Aims. We study the properties of the pasta phase and the uncertainties in the pasta observables which are due to our incomplete knowledge of the nuclear energy functional.
Methods. To this aim, we employed a compressible liquid-drop model approach with surface parameters optimised either on experimental nuclear masses or theoretical calculations. To assess the model uncertainties, we performed a Bayesian analysis by largely varying the model parameters using uniform priors, and generating posterior distributions with filters accounting for both our present low-density nuclear physics knowledge and high-density neutron-star physics constraints.

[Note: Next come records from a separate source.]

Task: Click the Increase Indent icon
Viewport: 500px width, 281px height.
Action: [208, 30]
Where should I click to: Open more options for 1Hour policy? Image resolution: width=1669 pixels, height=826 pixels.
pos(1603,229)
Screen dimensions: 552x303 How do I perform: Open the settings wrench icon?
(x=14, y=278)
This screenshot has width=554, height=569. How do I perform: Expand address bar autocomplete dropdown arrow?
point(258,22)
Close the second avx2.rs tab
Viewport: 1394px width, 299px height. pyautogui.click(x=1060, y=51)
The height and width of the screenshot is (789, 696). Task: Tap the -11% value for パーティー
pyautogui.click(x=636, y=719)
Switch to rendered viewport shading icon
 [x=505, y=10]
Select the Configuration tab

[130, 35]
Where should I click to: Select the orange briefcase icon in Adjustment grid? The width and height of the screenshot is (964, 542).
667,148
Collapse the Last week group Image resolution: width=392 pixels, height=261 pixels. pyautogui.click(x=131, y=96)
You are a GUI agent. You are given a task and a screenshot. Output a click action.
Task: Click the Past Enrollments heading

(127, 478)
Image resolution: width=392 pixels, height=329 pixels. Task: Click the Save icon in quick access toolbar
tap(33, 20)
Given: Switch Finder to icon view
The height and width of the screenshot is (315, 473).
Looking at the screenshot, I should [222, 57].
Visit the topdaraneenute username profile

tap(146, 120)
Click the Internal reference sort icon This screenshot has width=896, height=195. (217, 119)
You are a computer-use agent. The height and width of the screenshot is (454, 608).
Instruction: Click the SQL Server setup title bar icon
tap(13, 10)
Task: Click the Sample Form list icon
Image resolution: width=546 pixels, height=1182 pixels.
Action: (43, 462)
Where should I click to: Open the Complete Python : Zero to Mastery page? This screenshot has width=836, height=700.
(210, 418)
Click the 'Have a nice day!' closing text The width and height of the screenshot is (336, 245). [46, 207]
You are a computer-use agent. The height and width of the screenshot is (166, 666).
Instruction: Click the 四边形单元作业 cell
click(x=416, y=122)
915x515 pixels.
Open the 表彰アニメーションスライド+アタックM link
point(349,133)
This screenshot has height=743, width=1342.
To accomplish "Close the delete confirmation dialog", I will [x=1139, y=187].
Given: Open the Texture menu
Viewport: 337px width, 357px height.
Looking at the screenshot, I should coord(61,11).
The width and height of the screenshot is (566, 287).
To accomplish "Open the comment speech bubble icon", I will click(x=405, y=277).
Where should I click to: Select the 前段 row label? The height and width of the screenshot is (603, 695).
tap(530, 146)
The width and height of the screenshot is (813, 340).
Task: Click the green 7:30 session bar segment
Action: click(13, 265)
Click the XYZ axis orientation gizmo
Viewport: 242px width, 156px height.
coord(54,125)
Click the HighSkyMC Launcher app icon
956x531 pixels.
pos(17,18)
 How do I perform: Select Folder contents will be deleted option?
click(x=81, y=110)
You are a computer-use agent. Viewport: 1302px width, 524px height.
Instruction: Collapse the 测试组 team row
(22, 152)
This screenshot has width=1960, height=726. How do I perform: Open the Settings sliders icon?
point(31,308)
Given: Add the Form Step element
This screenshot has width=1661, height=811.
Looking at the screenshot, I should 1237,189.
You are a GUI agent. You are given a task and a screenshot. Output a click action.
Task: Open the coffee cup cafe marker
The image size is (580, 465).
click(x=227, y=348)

Results. Our results show that the nuclear physics constraints, such as the neutron-matter equation of state at very low density and the experimental mass measurements, are crucial in determining the crustal and pasta observables. Accounting for all constraints, we demonstrate that the presence of pasta phases is robustly predicted in an important fraction of the inner crust. We estimate the relative crustal thickness associated with pasta phases as Rpasta/Rcrust = 0.128 ± 0.047 and the relative moment of inertia as Ipasta/Icrust = 0.480 ± 0.137.
Conclusions. Our findings indicate that the surface and curvature parameters are more influential than the bulk parameters for the description of the pasta observables. We also show that using a surface tension that is inconsistent with the bulk functional leads to an underestimation of both the average values and the uncertainties in the pasta properties, thus highlighting the importance of a consistent calculation of the nuclear functional.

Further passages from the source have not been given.